Ela ressalta que ainda não pode afirmar que está curada, já que precisa fazer acompanhamento durante cinco anos por conta do risco de recidiva. No entanto, Gabi colhe alguns dos frutos do sonho que começou a plantar. O maior deles, de acordo com ela, foi ter feito a primeira doação para AAPOC.
“Vou falar algo bem sério, que já falei para todo mundo: Se eu morrer hoje, e nem estou falando de câncer, morro feliz, porque já iniciei esse sonho, já comecei a ajudar as pessoas. Fiz a primeira doação para AAPOC no mês passado. Isso já me deu uma alegria”.

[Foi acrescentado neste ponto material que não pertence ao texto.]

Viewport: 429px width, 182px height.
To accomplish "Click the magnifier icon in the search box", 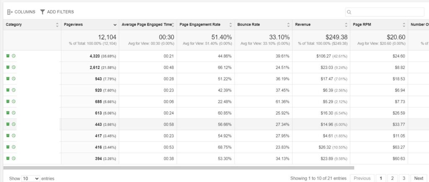I will 349,12.
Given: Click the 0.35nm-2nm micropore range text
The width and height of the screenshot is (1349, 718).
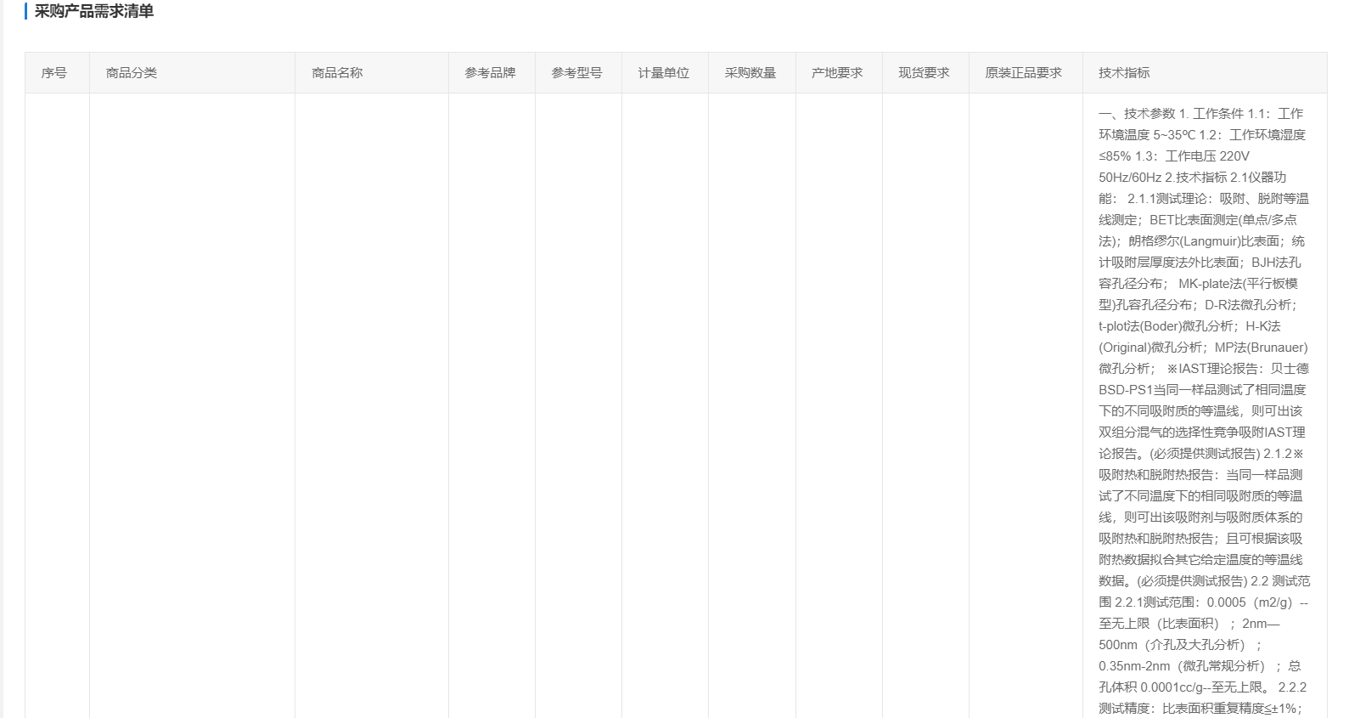Looking at the screenshot, I should pyautogui.click(x=1134, y=666).
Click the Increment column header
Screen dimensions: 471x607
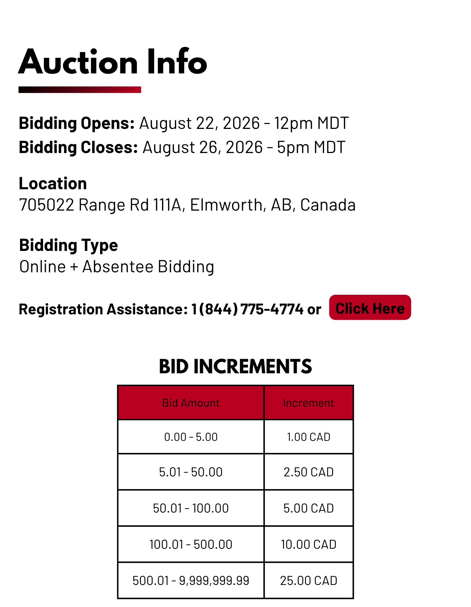click(x=309, y=403)
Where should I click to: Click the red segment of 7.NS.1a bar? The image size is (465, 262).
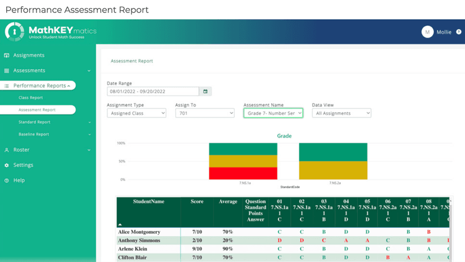243,173
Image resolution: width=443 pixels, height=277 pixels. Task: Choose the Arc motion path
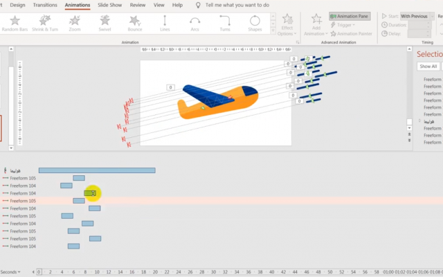point(195,24)
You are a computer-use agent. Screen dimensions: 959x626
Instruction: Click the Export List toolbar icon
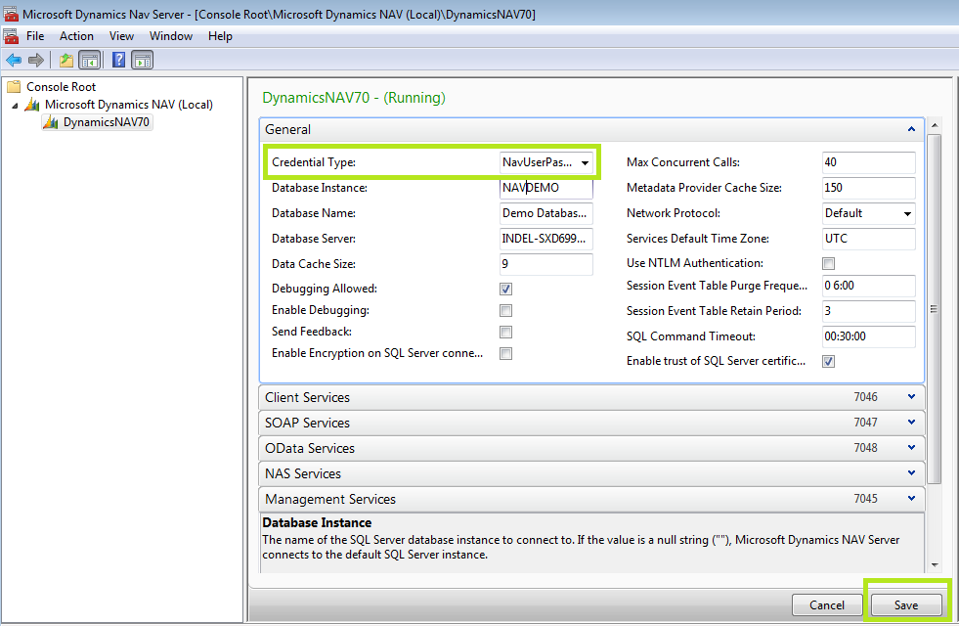65,60
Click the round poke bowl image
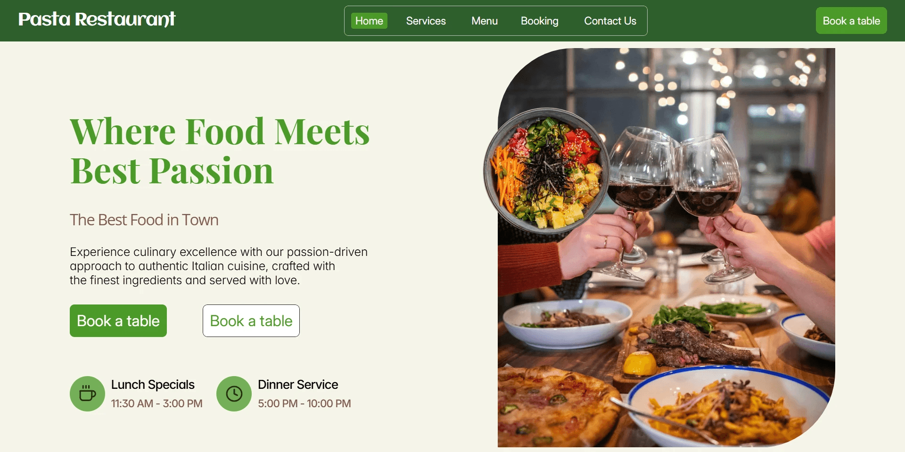The width and height of the screenshot is (905, 452). pos(547,171)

Sobre os reparos necessários para conseguir transformar um micro-ônibus de mais de duas décadas em casa, Gabi responde prontamente que não tem pressa. Sem medo de expor sua história com o câncer de mama, a fotógrafa espera ajudar outras mulheres e homens, que também podem ser diagnosticados com a doença, pelas estradas que passar.
“Se demorar seis meses ou um ano, é o tempo da vida. Vou entender isso, porque uma das lições que o câncer me trouxe é que as coisas não acontecem do jeito que queremos, elas acontecem como tem que acontecer e são como elas são. Cabe a nós aceitar. E esse processo de entender é muito difícil, porque muitas vezes a gente quer diferente. Lá na frente a gente entende o porquê de tudo”.